With football season in full swing, concussions and their long- and short-term consequences promise to be in the news. While the harmful effects of repeated concussions, especially among teens and young adults, have been well documented, any links between concussions and brain cancer are less clear.
Multiple studies have endeavored to see if such links exist. Some have found an association between head trauma and meningioma, a tumor that forms in the membranes covering the brain and spinal cord, although others, including a recent one, found no such connection. Nor has a connection been found between head trauma and glioma, a type of cancer that arises in the supportive tissue of the brain.
A long-term study from 1974 tracked nearly 3,000 people who had suffered a head injury to see if they were more likely than the general population to develop an intracranial (inside the skull) tumor. The study authors found no increased incidence of brain tumors within this group.

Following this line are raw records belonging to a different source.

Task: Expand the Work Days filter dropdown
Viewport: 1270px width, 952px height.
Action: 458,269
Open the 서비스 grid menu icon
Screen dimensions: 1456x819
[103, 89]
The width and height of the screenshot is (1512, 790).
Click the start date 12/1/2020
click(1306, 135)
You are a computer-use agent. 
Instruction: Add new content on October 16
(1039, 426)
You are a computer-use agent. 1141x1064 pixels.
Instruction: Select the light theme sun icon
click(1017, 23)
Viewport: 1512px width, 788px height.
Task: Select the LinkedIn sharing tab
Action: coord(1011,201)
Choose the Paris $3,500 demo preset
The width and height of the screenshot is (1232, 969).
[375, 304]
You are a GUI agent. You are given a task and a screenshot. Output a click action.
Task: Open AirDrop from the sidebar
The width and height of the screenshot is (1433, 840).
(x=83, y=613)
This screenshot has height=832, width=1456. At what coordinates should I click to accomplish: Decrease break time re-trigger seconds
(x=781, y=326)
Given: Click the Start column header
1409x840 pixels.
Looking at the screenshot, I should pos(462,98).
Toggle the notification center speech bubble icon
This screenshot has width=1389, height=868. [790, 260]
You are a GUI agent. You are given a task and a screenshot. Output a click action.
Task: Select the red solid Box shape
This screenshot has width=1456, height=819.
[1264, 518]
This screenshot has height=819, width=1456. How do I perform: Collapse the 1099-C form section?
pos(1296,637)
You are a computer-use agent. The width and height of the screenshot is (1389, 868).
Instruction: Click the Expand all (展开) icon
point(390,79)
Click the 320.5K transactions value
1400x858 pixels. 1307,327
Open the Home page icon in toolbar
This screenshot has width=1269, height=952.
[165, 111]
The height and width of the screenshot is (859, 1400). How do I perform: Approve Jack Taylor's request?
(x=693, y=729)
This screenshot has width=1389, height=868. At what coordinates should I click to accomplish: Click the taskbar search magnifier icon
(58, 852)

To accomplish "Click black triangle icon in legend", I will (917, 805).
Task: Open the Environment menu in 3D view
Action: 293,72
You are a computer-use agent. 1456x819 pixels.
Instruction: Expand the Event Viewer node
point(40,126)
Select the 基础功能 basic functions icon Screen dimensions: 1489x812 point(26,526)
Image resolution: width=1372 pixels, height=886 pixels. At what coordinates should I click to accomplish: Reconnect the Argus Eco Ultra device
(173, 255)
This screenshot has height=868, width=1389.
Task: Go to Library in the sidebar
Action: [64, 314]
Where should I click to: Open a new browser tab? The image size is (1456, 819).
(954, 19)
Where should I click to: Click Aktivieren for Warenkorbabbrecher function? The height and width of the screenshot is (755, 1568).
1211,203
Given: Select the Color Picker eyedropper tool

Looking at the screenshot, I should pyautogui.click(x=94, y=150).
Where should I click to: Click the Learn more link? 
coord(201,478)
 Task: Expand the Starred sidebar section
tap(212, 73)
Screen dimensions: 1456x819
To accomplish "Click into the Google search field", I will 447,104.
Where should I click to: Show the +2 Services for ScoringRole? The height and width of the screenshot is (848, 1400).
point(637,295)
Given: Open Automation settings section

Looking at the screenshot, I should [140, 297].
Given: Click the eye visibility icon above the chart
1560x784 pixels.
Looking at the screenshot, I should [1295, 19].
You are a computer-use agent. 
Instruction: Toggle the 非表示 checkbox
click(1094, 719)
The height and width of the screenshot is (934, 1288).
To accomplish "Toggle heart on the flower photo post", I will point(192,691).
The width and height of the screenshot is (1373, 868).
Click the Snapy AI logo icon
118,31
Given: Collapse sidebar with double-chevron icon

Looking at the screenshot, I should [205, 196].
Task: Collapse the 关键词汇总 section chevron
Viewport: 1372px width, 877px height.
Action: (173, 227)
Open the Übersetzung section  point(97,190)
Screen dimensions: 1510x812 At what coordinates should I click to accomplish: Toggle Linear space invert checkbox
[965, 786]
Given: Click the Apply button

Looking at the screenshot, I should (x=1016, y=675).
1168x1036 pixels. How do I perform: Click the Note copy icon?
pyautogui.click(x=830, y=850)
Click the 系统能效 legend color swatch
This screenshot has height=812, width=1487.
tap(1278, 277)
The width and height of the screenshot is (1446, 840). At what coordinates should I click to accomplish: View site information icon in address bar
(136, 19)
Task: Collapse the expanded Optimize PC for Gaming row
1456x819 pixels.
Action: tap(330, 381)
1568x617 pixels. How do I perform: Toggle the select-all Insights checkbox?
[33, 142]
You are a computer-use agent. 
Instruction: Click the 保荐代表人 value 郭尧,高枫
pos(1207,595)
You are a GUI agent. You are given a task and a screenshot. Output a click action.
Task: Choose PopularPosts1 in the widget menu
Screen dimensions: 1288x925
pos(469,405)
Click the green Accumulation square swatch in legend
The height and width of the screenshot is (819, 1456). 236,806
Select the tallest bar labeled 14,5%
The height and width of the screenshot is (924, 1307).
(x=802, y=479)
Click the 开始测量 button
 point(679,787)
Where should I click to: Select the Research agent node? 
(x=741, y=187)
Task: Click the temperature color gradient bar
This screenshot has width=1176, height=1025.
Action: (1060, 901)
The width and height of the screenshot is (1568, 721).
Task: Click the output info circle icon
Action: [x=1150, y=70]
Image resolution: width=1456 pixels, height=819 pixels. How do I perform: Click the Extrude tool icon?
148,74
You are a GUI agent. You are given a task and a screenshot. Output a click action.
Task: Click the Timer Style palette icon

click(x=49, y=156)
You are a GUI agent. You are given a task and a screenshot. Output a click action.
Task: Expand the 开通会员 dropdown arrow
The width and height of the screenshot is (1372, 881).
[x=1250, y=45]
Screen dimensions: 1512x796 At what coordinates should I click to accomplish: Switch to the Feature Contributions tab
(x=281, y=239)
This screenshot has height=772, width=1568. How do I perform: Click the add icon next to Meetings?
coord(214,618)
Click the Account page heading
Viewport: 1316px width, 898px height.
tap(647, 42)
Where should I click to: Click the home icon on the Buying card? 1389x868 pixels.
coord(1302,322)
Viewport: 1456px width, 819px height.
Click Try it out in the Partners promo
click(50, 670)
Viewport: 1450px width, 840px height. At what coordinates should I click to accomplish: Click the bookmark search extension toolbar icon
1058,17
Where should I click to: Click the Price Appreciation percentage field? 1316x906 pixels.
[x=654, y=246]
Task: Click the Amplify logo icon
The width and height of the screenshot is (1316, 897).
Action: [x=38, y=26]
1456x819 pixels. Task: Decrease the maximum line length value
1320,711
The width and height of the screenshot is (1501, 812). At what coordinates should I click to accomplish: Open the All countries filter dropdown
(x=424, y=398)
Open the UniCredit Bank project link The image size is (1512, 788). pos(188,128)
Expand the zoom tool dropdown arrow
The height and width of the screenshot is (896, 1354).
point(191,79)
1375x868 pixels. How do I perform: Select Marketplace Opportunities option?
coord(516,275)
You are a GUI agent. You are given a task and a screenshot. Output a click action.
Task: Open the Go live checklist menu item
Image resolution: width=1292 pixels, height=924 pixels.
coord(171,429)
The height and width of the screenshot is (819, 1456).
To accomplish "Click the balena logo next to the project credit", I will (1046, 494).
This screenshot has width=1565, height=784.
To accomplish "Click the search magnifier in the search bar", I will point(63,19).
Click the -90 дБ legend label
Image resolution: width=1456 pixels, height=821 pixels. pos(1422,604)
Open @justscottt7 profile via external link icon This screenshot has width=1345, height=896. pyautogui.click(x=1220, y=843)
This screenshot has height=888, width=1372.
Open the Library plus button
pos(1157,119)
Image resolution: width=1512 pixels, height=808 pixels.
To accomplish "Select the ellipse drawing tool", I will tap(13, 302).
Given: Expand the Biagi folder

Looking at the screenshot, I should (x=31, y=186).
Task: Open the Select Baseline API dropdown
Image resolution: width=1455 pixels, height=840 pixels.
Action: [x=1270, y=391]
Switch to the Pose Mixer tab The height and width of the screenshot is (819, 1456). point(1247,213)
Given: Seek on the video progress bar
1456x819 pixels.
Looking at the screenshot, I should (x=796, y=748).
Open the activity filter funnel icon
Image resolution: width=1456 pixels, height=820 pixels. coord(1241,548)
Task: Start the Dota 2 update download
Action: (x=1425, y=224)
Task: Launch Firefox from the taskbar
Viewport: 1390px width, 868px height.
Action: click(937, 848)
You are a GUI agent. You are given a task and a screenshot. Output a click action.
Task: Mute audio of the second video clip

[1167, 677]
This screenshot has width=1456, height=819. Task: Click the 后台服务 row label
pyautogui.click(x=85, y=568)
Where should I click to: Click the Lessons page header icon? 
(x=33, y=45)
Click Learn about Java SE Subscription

While the researchers couldn’t rule out the possibility that head trauma plays a role in the development of some brain tumors, they concluded that any increased risk would be extremely small.
Learn more about brain tumor research, diagnosis, and treatment from Dana-Farber’s Center for Neuro-Oncology.
Editor’s note: Concussions can – and do – occur in all sports, including wrestling, hockey, football, and others, as well as through non-athletic activities. If you think you may have experienced a concussion, seek treatment from a health professional before resuming activity.